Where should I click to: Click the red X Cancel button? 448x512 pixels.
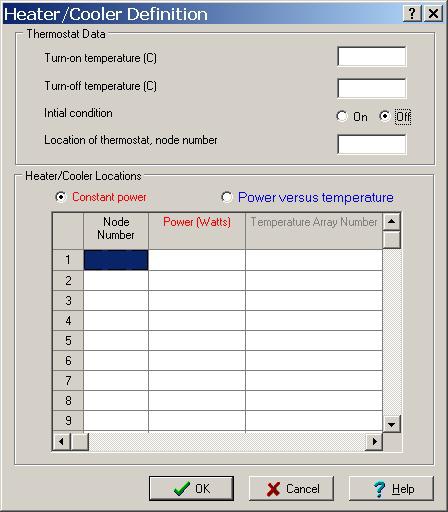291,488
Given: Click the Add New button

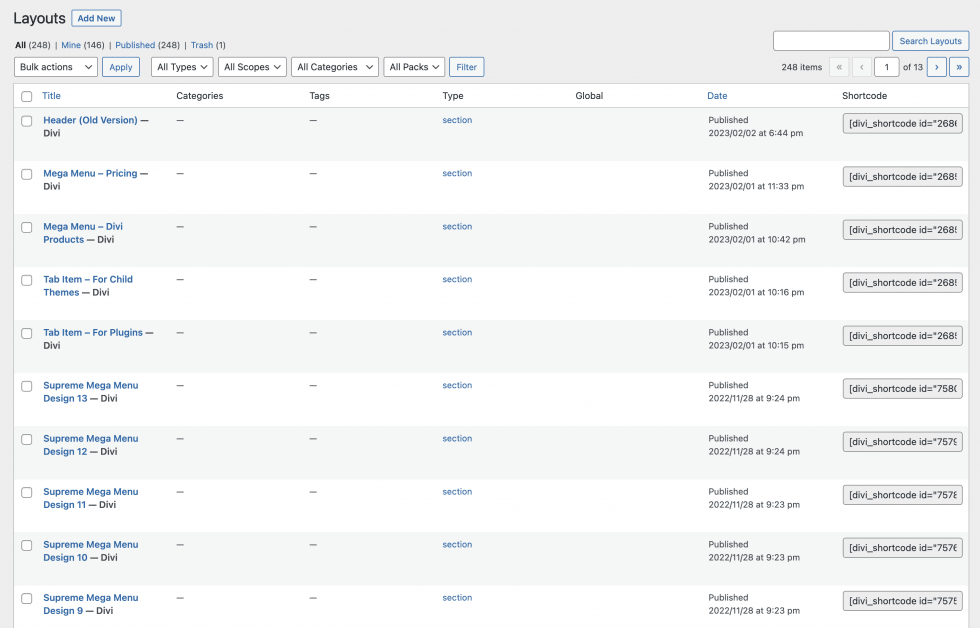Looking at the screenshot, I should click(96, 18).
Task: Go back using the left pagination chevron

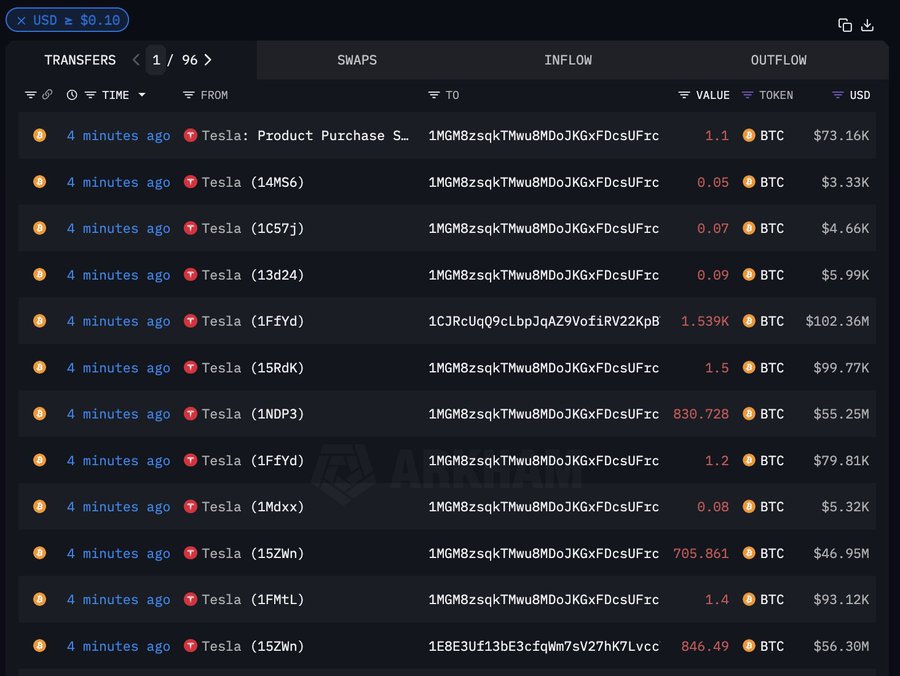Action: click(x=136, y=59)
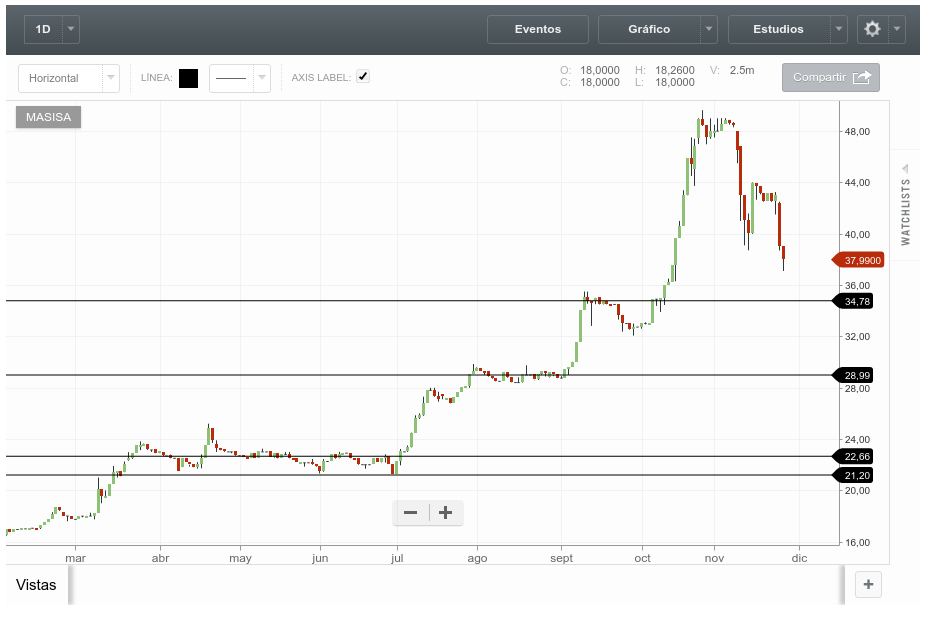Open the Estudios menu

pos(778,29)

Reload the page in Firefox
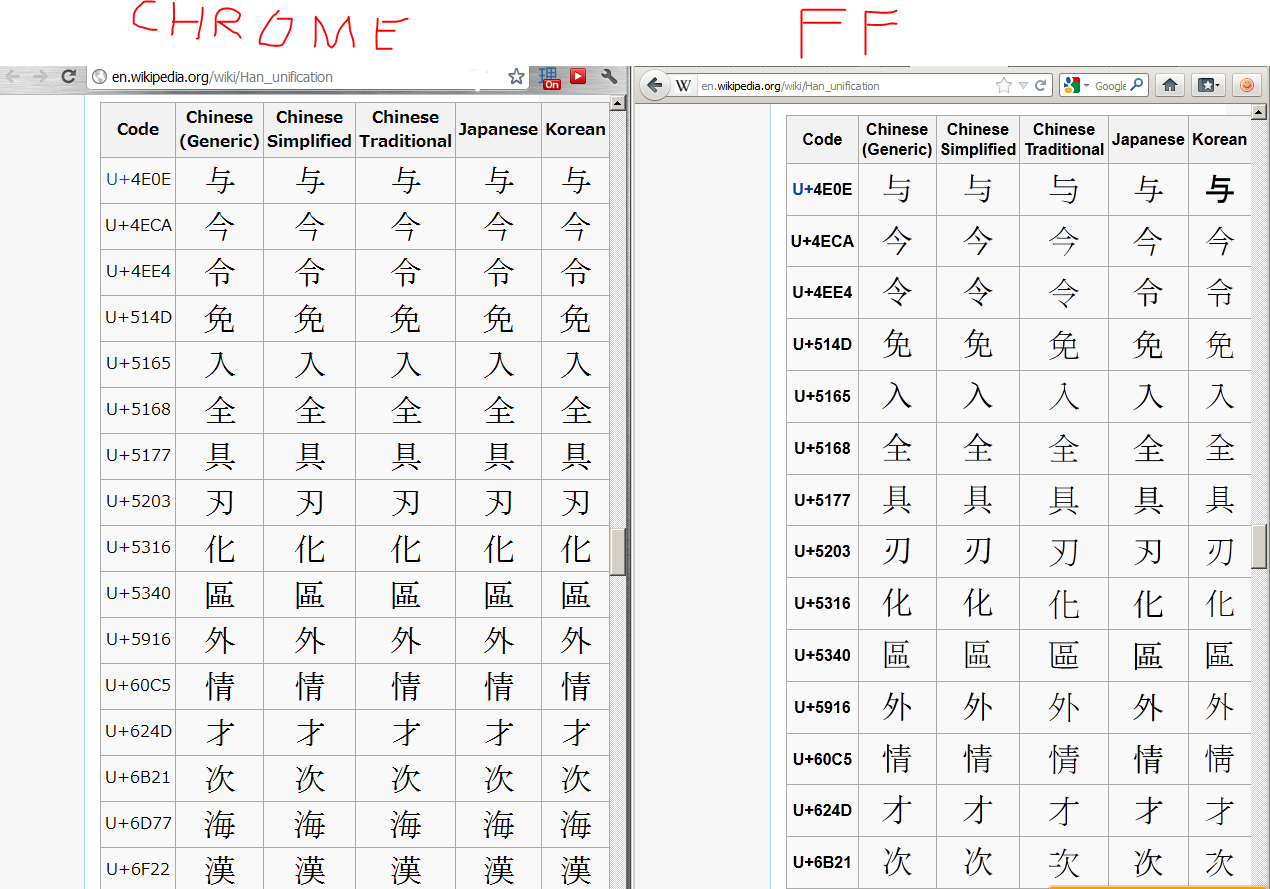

========================

▸ Goal of the exercise: Beginning at the line that contains "Given: Click the Add New button", give the remaining lines of the records again exactly, through the last one. Leave out pictures.

▸ Your response:
Given: Click the Add New button

Looking at the screenshot, I should click(96, 18).
Task: Go back using the left pagination chevron

Action: click(x=136, y=59)
Open the Estudios menu

pos(778,29)

Reload the page in Firefox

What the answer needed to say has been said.